>>>

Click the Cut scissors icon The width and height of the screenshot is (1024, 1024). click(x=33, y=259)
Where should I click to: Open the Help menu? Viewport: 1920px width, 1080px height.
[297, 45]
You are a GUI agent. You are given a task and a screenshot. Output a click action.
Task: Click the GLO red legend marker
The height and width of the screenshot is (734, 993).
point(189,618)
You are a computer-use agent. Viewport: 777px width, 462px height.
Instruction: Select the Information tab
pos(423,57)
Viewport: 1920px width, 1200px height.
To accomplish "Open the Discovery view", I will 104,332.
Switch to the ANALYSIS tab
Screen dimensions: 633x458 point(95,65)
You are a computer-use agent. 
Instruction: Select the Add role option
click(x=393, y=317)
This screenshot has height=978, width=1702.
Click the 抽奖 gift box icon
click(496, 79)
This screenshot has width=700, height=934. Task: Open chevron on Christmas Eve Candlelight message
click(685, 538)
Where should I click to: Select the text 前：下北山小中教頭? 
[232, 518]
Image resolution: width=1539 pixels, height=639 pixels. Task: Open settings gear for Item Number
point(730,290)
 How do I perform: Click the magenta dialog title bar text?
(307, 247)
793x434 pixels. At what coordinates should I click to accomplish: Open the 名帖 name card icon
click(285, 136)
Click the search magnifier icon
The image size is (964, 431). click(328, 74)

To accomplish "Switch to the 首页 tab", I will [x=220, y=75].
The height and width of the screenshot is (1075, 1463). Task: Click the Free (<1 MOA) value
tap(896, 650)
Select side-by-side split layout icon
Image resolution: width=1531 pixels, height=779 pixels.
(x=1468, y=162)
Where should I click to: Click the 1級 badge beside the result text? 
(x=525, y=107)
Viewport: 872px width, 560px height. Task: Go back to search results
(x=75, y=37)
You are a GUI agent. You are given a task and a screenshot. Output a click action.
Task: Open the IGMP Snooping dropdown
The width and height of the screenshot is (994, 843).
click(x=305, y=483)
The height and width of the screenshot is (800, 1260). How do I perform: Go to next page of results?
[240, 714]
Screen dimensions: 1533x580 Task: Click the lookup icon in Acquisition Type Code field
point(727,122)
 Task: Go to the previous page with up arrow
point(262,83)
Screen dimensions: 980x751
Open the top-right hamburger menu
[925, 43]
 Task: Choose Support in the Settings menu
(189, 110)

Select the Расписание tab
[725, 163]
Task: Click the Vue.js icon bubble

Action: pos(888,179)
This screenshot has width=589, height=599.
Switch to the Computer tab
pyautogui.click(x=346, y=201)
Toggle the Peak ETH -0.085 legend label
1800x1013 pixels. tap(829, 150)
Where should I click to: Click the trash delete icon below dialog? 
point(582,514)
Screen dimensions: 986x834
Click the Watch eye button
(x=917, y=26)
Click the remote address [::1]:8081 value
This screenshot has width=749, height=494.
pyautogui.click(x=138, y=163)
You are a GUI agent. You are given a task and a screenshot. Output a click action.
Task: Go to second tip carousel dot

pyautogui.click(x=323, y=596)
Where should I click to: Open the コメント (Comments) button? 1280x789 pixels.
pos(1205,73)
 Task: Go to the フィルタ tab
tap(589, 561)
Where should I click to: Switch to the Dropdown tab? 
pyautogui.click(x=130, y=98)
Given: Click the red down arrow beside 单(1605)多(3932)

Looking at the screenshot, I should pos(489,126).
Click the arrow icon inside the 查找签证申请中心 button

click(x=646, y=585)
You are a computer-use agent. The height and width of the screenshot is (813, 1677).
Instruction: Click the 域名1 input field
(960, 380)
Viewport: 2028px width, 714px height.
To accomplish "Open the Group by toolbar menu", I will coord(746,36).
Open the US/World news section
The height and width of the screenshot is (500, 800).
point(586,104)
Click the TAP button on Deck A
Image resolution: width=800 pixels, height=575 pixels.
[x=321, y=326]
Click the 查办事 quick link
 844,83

<<<

Lines from the top of the entries above to the line that contains "Viewport: 1920px width, 1200px height." should be set down exactly, please, with both ends kept and nothing added.

Task output:
Click the Cut scissors icon The width and height of the screenshot is (1024, 1024). click(x=33, y=259)
Where should I click to: Open the Help menu? Viewport: 1920px width, 1080px height.
[297, 45]
You are a GUI agent. You are given a task and a screenshot. Output a click action.
Task: Click the GLO red legend marker
The height and width of the screenshot is (734, 993).
point(189,618)
You are a computer-use agent. Viewport: 777px width, 462px height.
Instruction: Select the Information tab
pos(423,57)
Viewport: 1920px width, 1200px height.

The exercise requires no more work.